How to Collect Data for Machine Learning in 6 Steps via Web Scraping

Dan Suciu
7 min readApr 5, 2021

Machine learning algorithms are powerful tools for analyzing large amounts of data. You can use them to detect fraud, predict stock prices, and even generate accurate medical diagnoses.

The problem is that these algorithms require vast quantities of training data to function correctly. And how do you get that data when online sources do not exist or are not enough? It could take hours and hours of recording, logging, and transcribing errors. There has to be a better way.

This is where web scraping shines: developers who need more training data than they have access to can use a web scraping tool to extract the right kind of information from publicly available websites.

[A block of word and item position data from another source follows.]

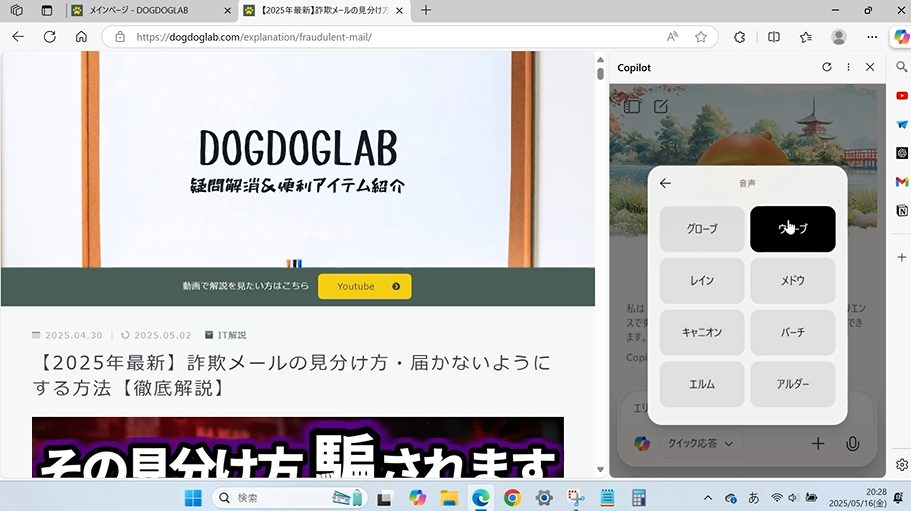Click the microphone icon in Copilot
The height and width of the screenshot is (511, 911).
point(852,443)
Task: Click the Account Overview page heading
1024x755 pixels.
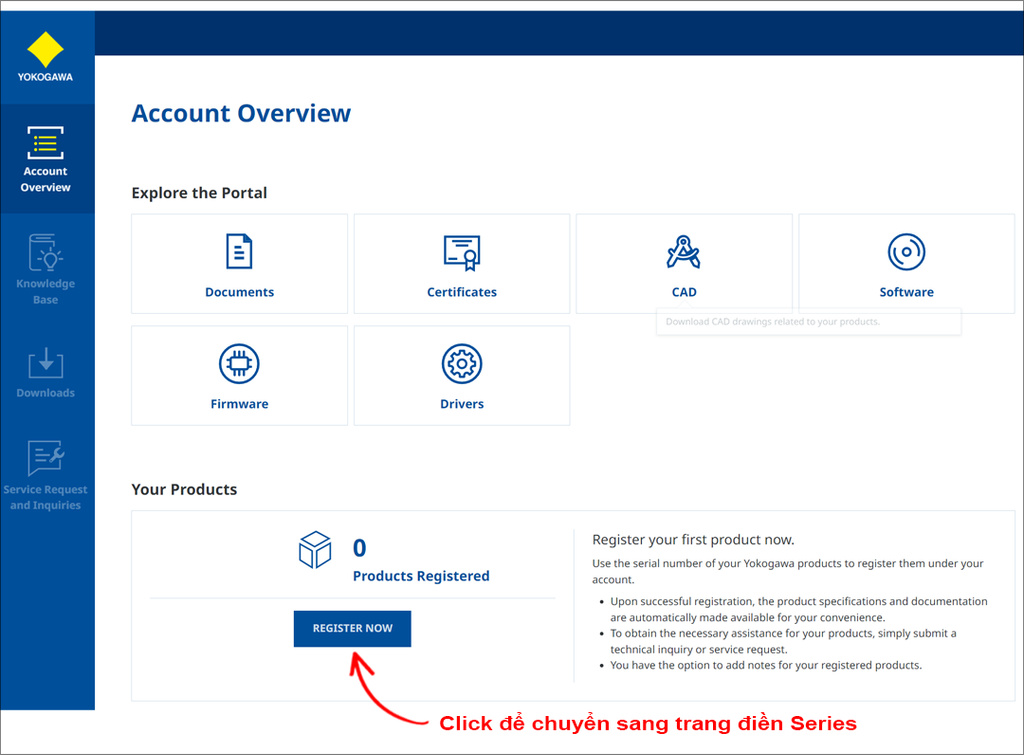Action: coord(241,112)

By the end of this article, you should have a firm idea of how to use web scraping for machine learning training purposes and how web scraping can help you save time (and effort) in training your models.

Why you need training data
How web scraping helps ML developers
Gather training data for your ML model with WebScrapingAPI
Finding good sources of data
Inspecting the source code
Register to WebScrapingAPI
Scrape the HTML
Extract the data
Feeding the data to your machine learning algorithm
The many uses of web scraping

Why you need training data

If you’re familiar with machine learning (ML), you’re also aware of the value of training data in machine learning projects. The learning algorithm receives a collection of training data to learn from and train the ML model.

We pass data to machines, teach them to think logically using algorithms (also referred to as models), and then let them apply what they have learned to new data sets. The more data you pass to your model, the higher its performance and accuracy.

For example, given an ML algorithm that predicts whether a website’s content is suitable for children, it will receive training data that includes both acceptable and unacceptable material (usually in proportions of 20% respectively 80%). This is how the algorithm is trained, giving us a model determining whether the new material is age-appropriate.

How web scraping helps ML developers

In the realm of machine learning, web scraping is an active area of research.

So, what exactly does web scraping mean? Well, to put it simply, web scraping entails programs that can extract data from HTML and present it in such a structured form that statistical and linguistic analysis software can utilize the data without further manipulation.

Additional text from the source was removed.